Akamai Tech., Inc. v. Limelight Networks, Inc., No. 09-1372 (Fed. Cir. 2012)
Annotate this CaseAkamai owns a method patent for delivery of web content, consisting of placing some of a provider’s content elements on a set of replicated servers and modifying the provider’s web page to instruct browsers to retrieve content from those servers. Akamai sued Limelight, alleging direct and indirect infringement. Limelight maintains a network of servers that places some content on its servers. Limelight does not modify content pages itself, but instructs customers on doing so. McKesson owns a method patent for electronic communication between healthcare providers and patients.
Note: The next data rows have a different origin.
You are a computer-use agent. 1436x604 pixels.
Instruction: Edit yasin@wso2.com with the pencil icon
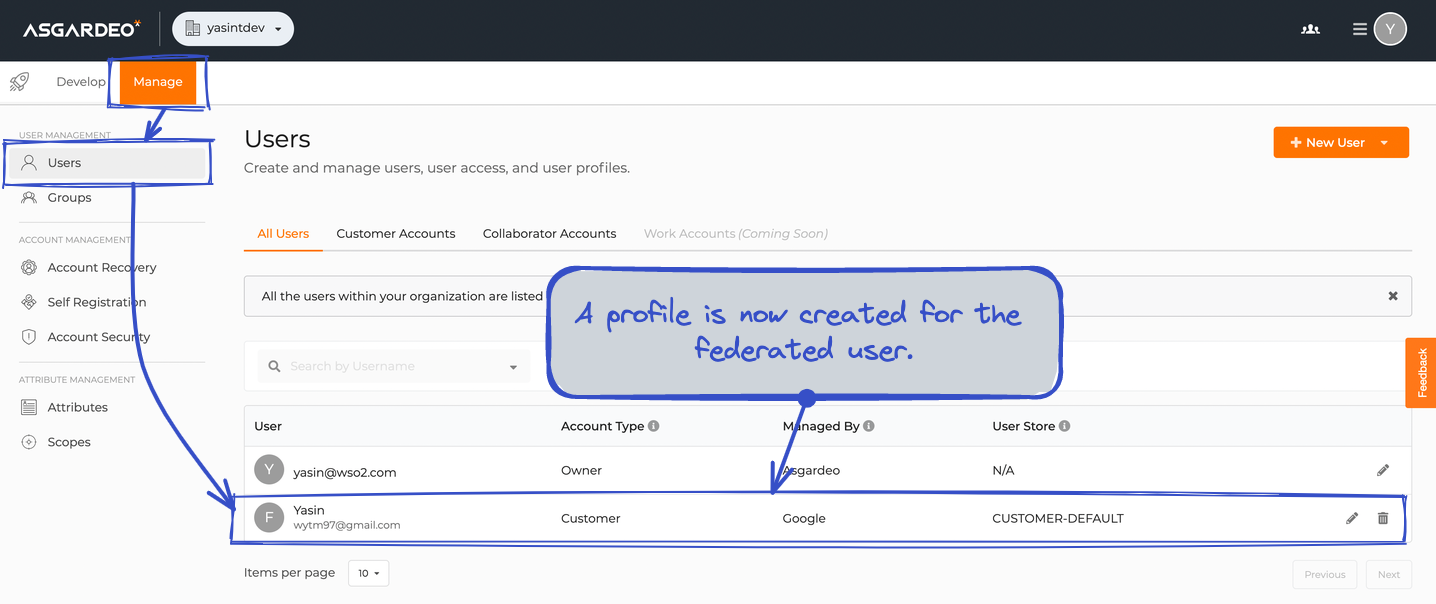coord(1384,470)
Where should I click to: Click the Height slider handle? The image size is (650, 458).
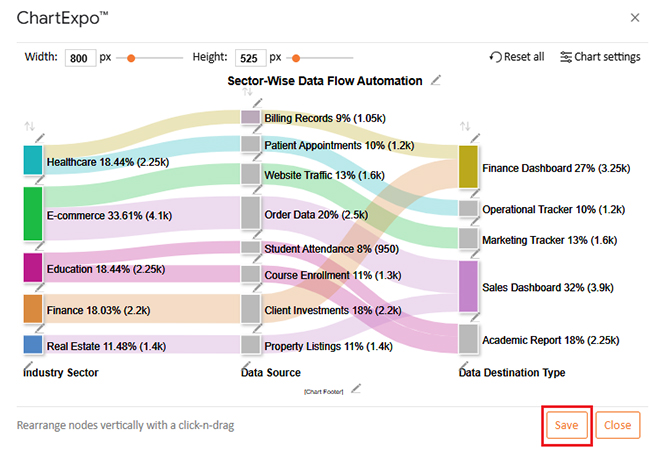pos(295,58)
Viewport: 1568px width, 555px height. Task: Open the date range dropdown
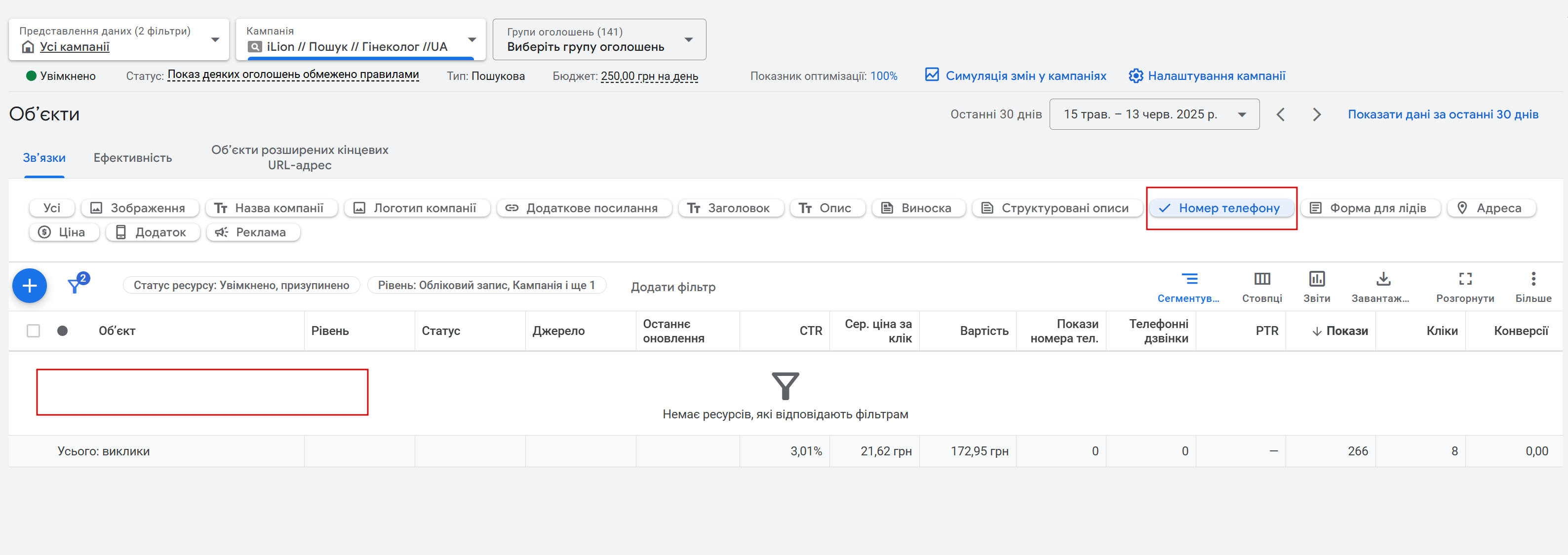(1154, 114)
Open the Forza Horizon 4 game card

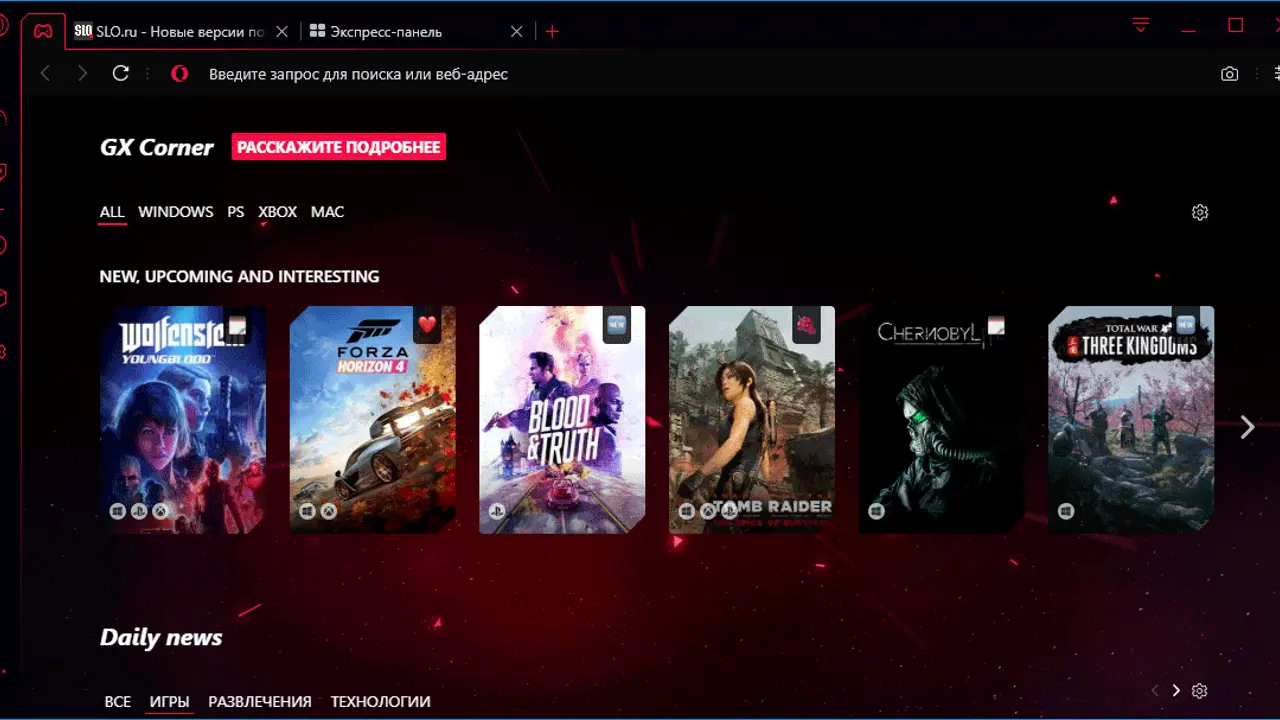click(372, 420)
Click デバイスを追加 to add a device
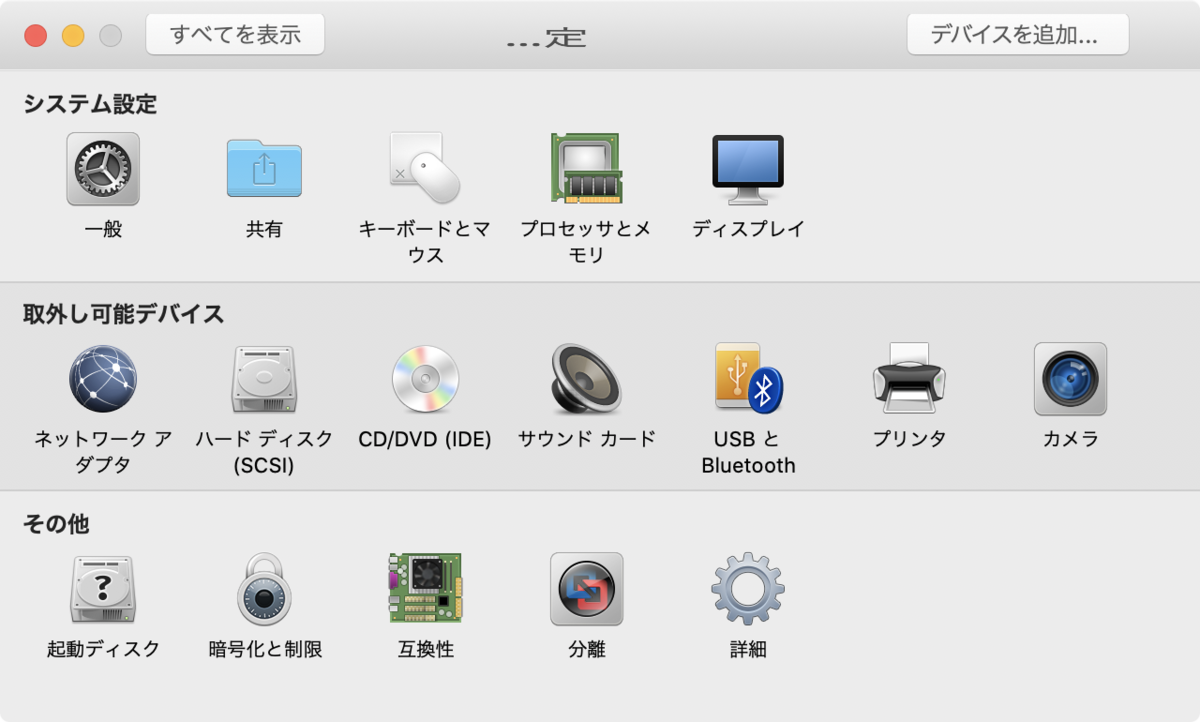Image resolution: width=1200 pixels, height=722 pixels. 1017,33
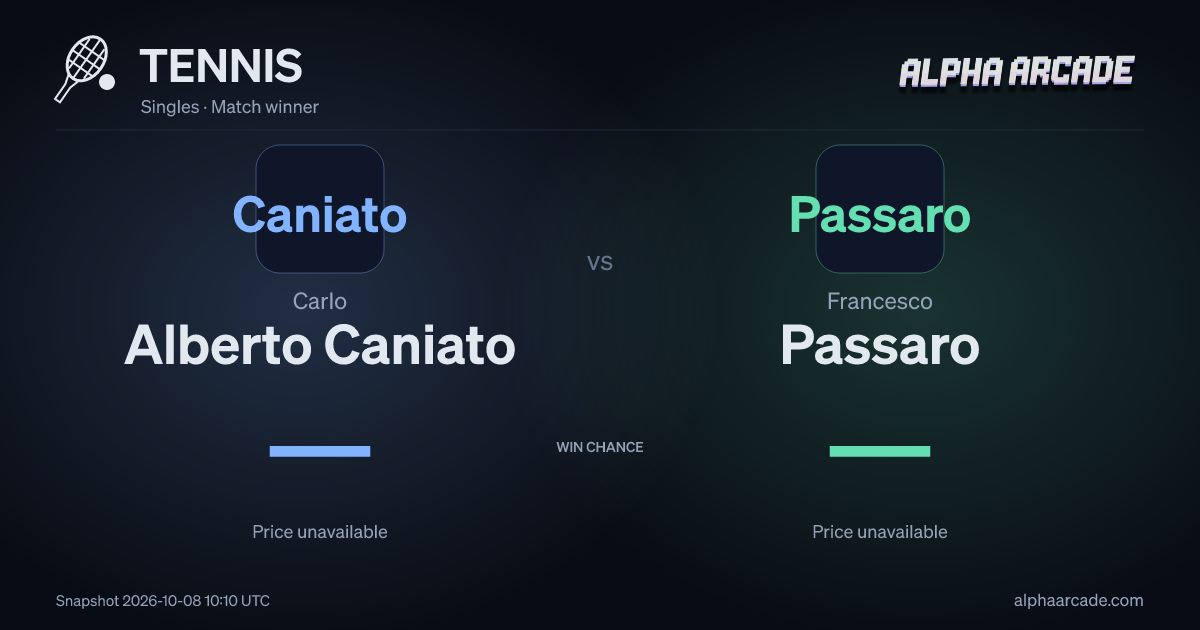Click the green Passaro label
The height and width of the screenshot is (630, 1200).
pos(880,214)
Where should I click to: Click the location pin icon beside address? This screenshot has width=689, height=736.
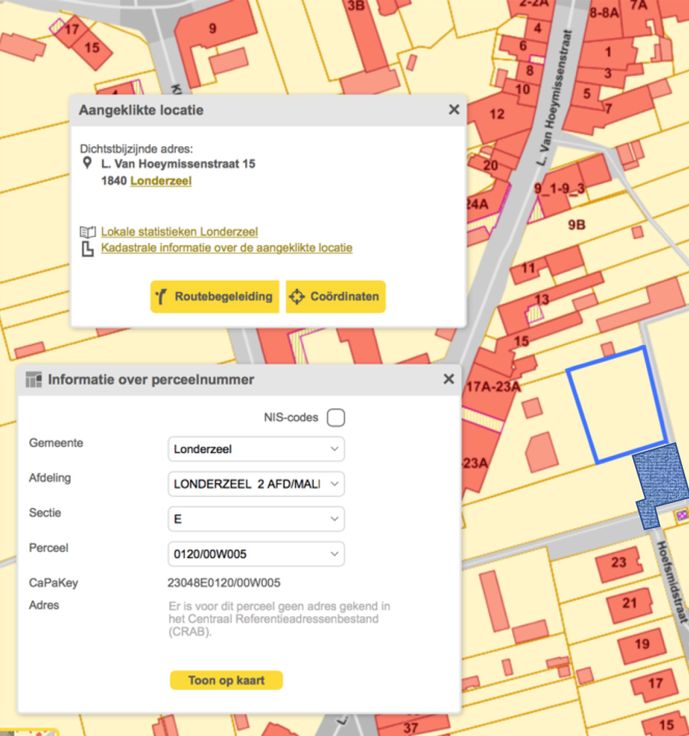tap(87, 163)
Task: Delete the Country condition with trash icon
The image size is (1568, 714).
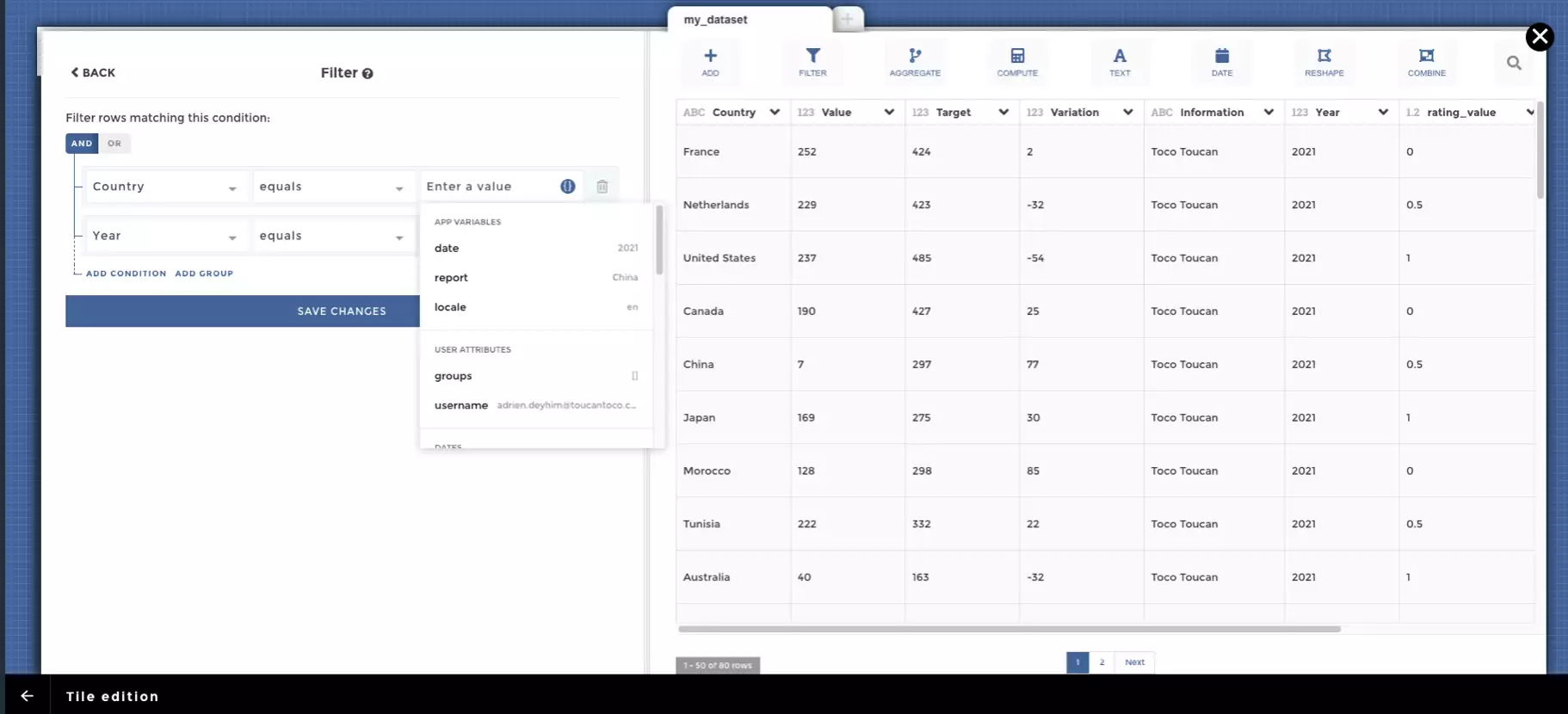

McKesson alleged that Epic induced infringement. Epic licenses software that permits healthcare providers to communicate electronically with patients. Epic does not perform any steps of the patent; patients initiate communication and healthcare providers perform remaining steps. In the district court, Limelight and Epic were held not to infringe because they did not perform the steps in the method. The Federal Circuit reversed. When a single actor commits all elements of infringement, that actor is liable for direct infringement (35 U.S.C. 271(a)). When a single actor induces another to commit all elements of infringement, the first actor is liable for induced infringement (35 U.S.C. 271(b)). When the acts necessary to give rise to direct infringement are shared between actors, a single party may be liable for induced infringement.
This opinion or order relates to an opinion or order originally issued on December 20, 2010.